From the line containing "Viewport: 1024px width, 700px height." to the line containing "Image resolution: width=1523" in the records below, set down every line exactly as it stands, both ends included, and skip the pictures.
** Listed records follows **
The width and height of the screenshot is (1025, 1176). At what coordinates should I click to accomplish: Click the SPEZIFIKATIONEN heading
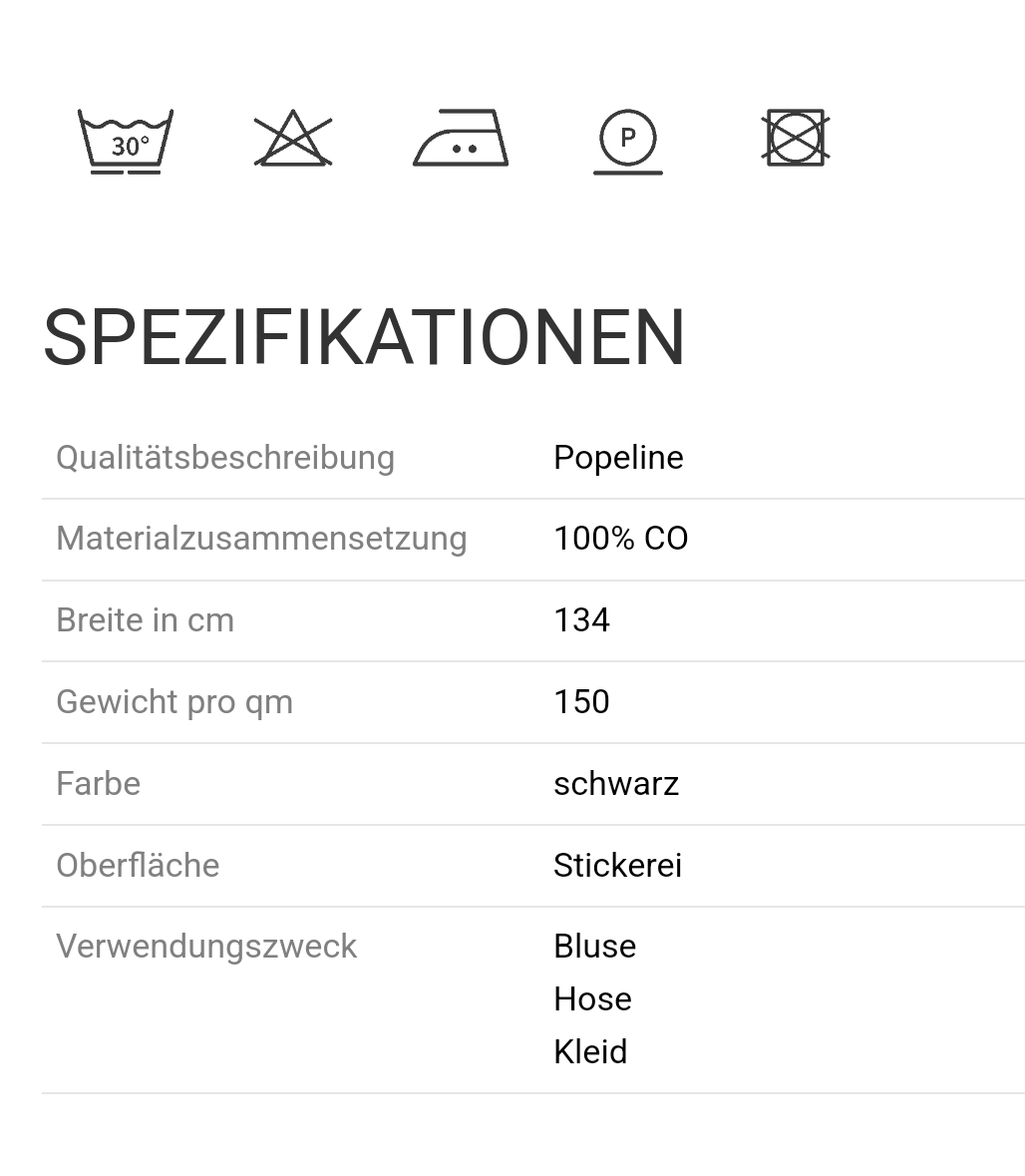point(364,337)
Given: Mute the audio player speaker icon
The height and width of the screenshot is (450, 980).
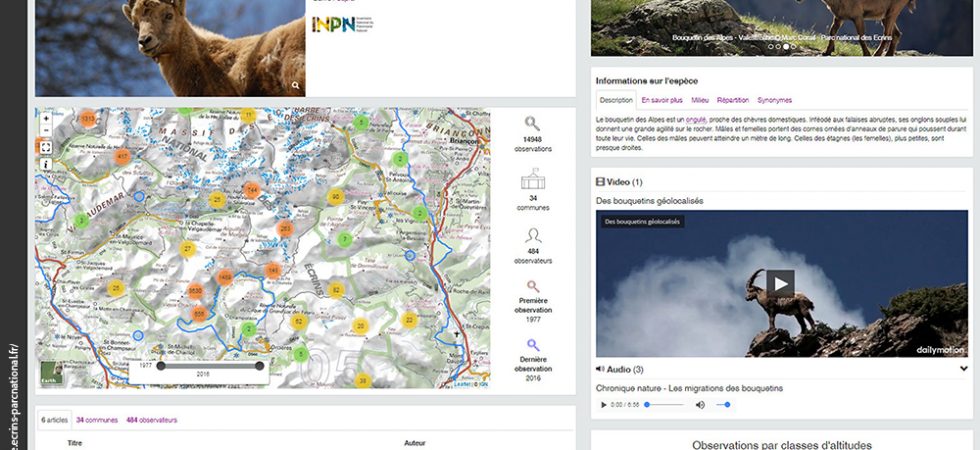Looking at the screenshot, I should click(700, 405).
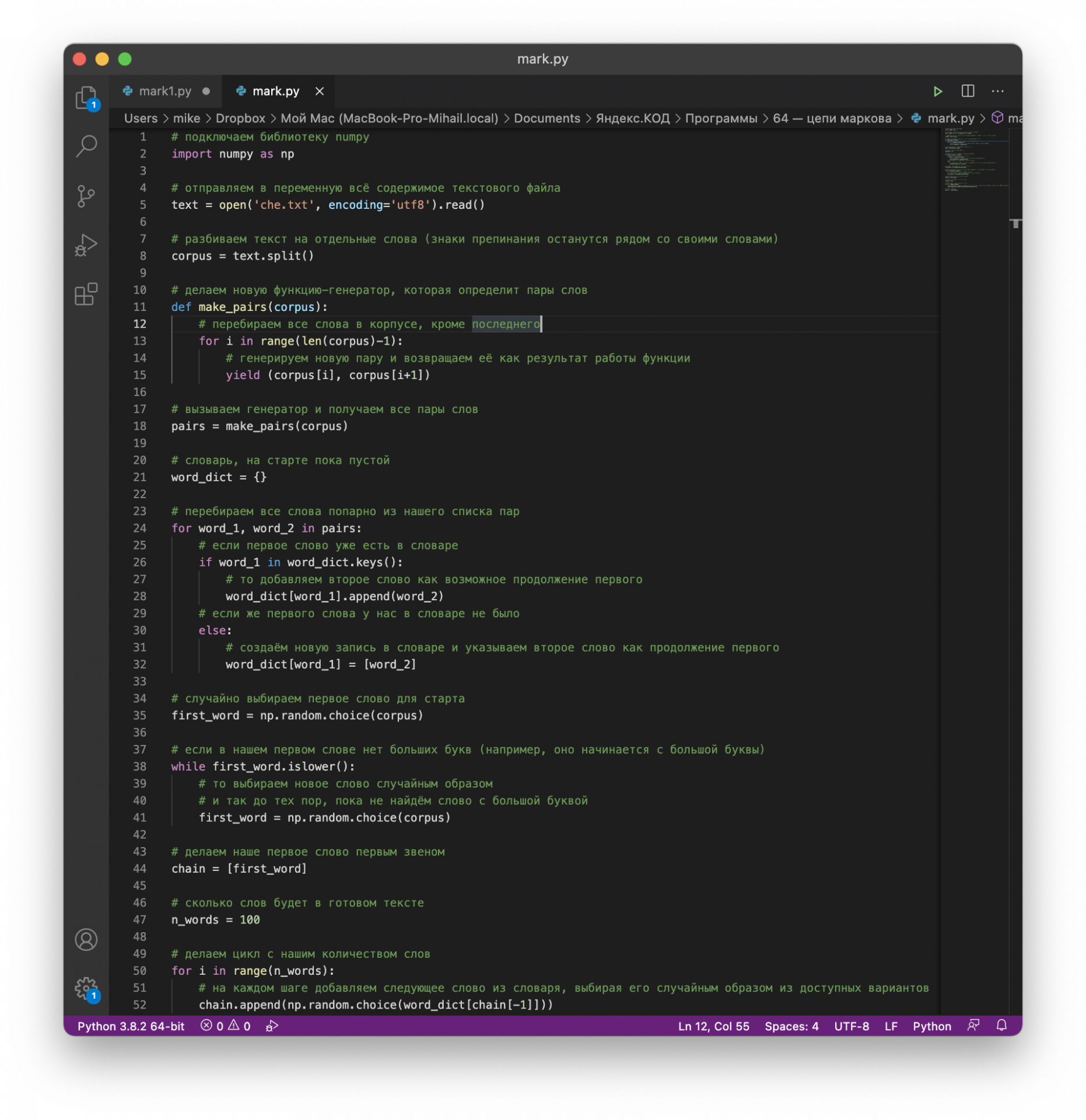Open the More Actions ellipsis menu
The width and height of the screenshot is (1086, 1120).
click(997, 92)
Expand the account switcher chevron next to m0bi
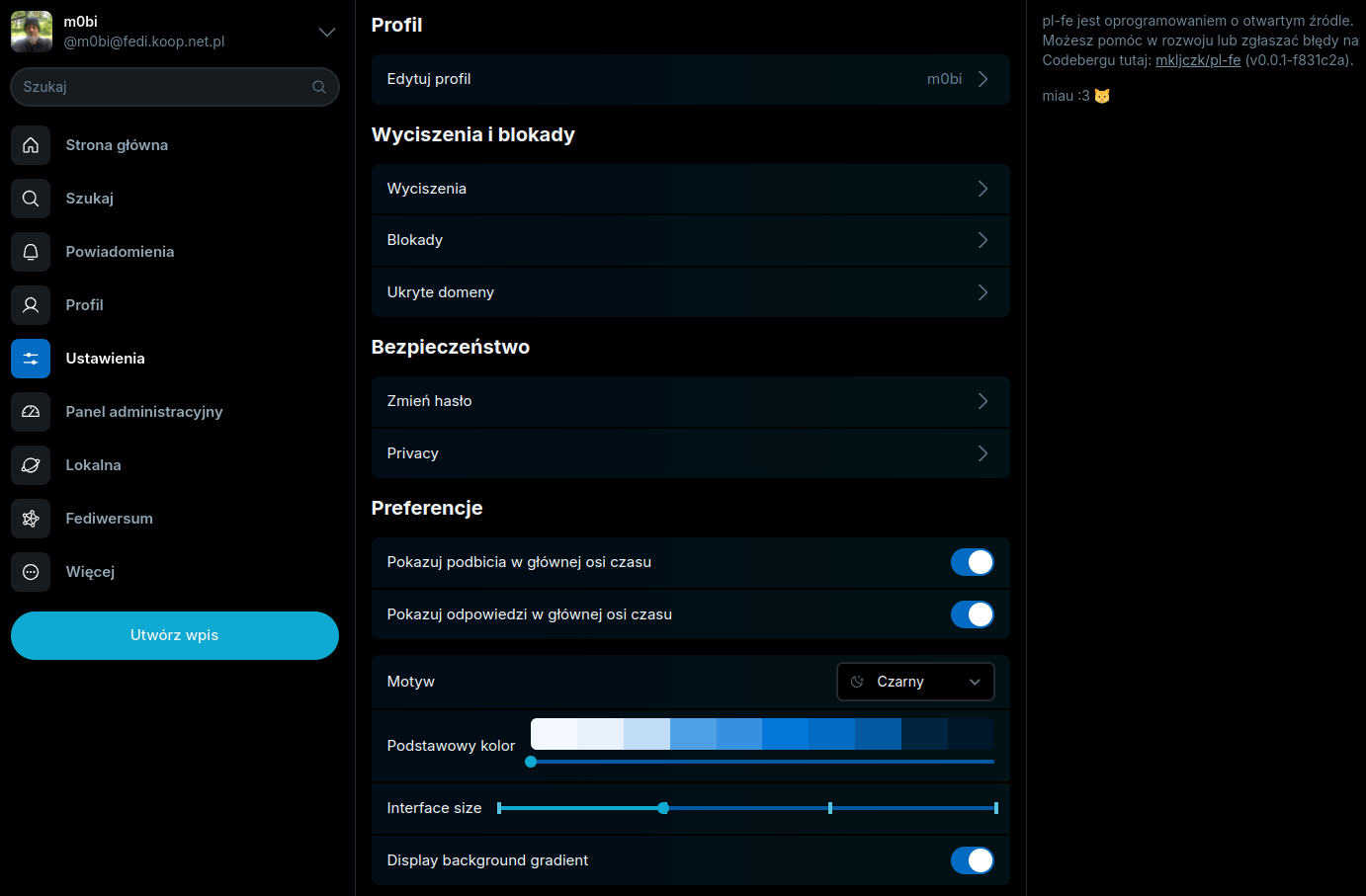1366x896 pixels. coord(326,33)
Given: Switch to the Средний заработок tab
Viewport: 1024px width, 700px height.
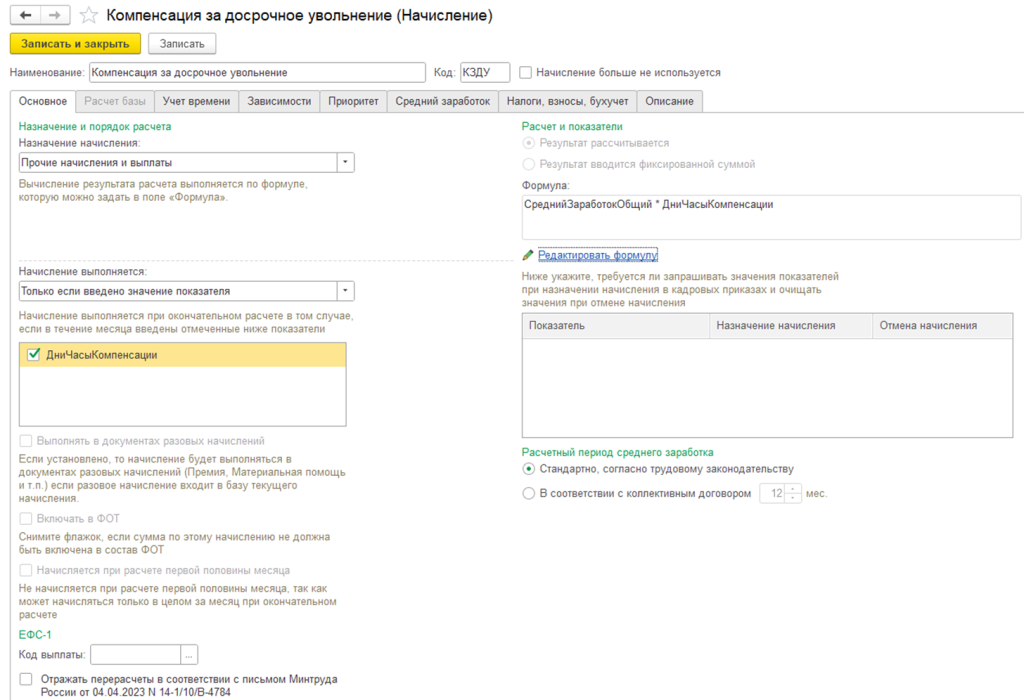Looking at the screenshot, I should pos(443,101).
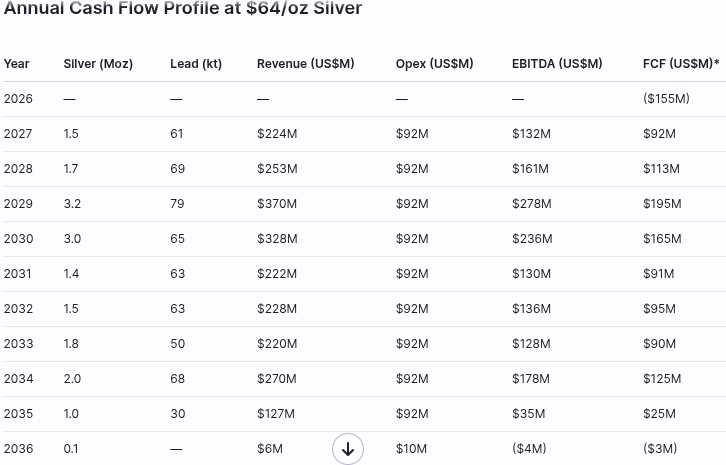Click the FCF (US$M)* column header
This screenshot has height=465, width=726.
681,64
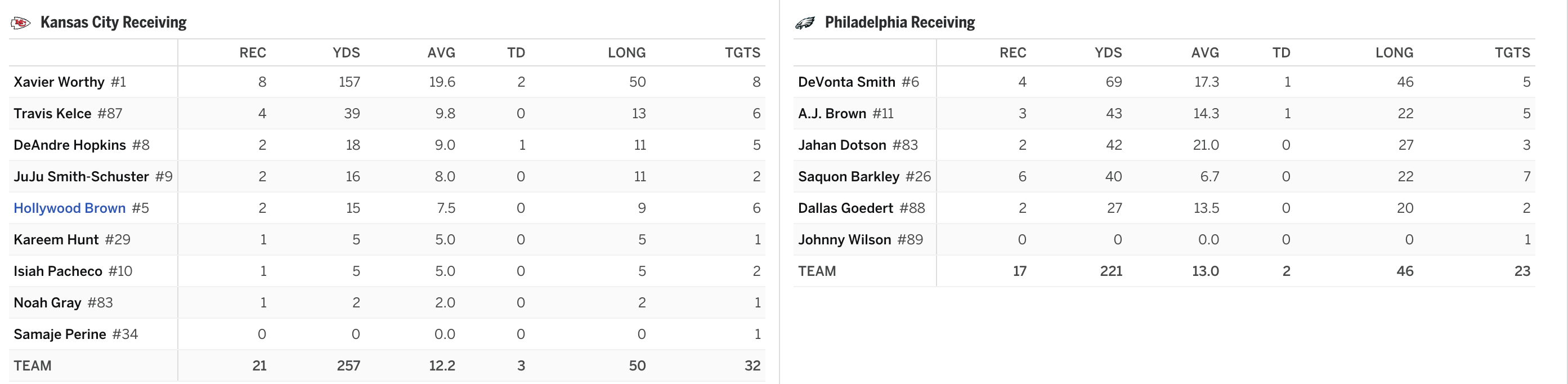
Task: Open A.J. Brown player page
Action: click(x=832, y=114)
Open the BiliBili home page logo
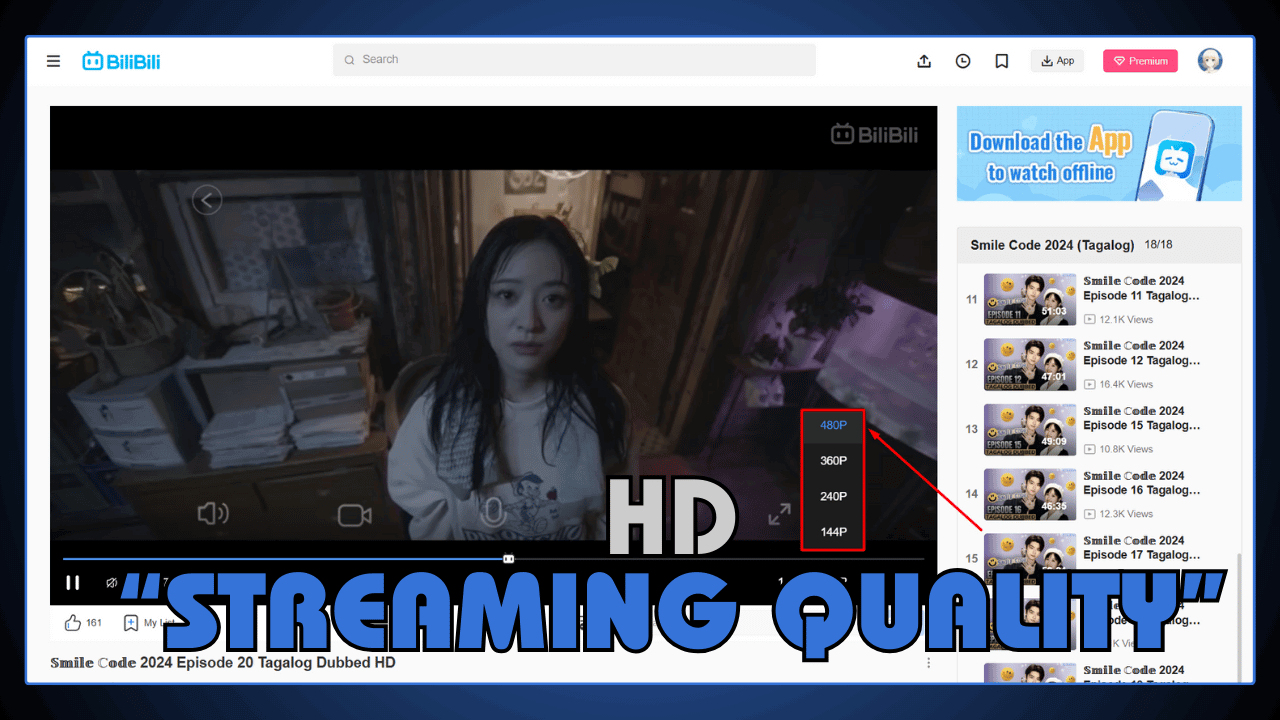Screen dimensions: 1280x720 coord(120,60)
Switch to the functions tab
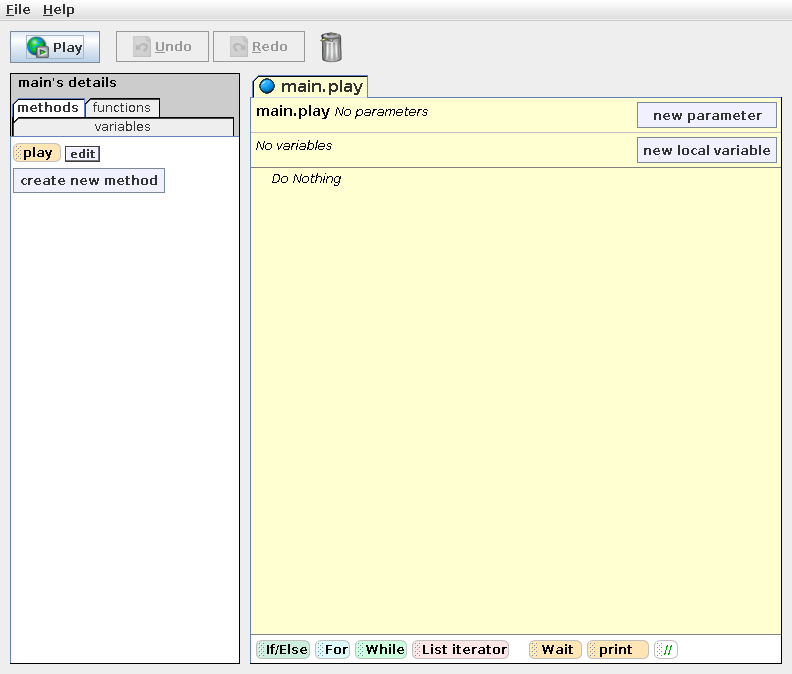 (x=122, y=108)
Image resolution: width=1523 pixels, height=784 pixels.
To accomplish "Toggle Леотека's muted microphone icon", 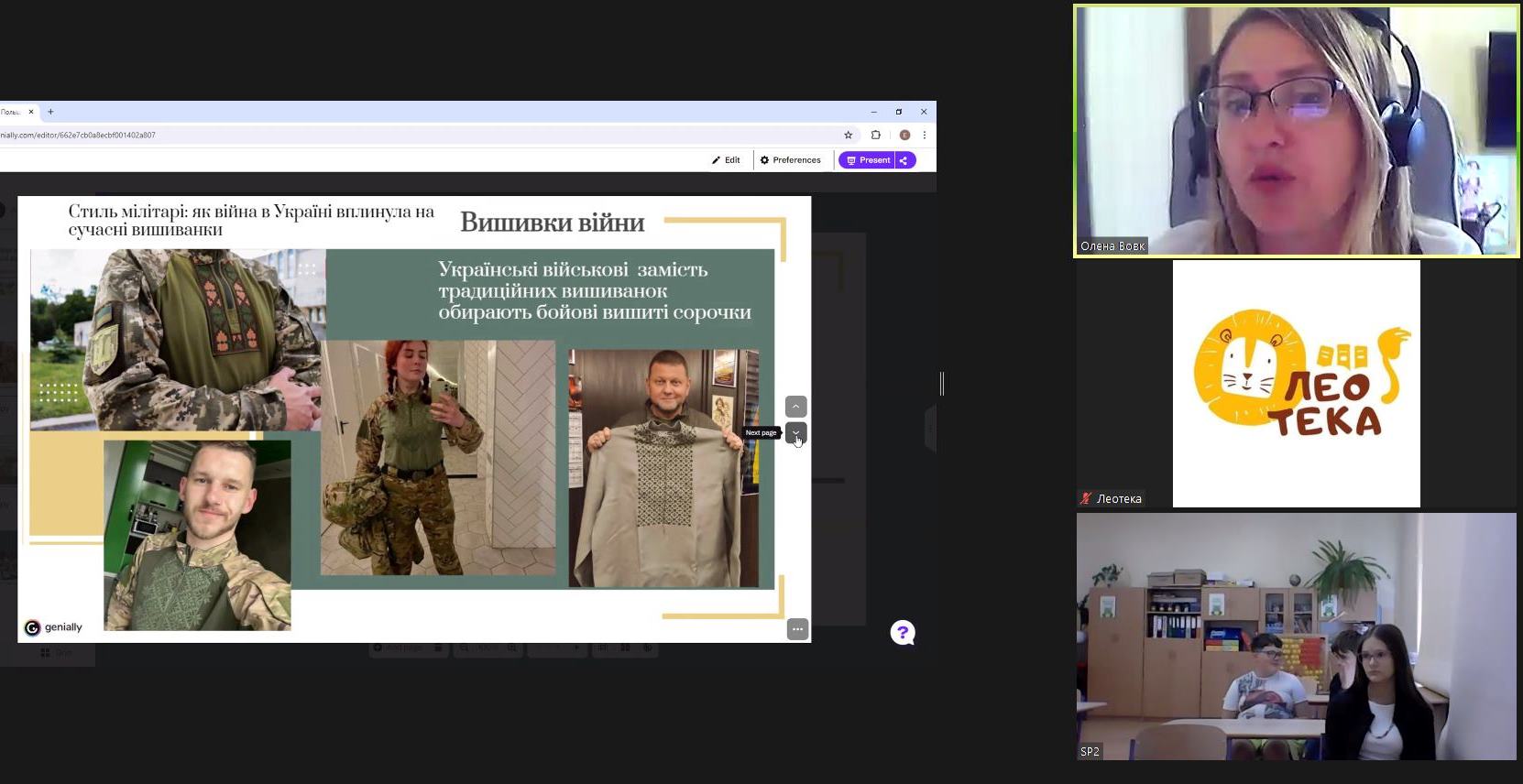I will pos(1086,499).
** End of Listed records **
Solution to this exercise —
Viewport: 1024px width, 700px height.
Looking at the screenshot, I should pos(443,101).
Click the FCF (US$M)* column header
This screenshot has height=465, width=726.
681,64
Task: Open A.J. Brown player page
Action: click(x=832, y=114)
Open the BiliBili home page logo
Screen dimensions: 1280x720 coord(120,60)
Switch to the functions tab
 (x=122, y=108)
Image resolution: width=1523 pixels, height=784 pixels.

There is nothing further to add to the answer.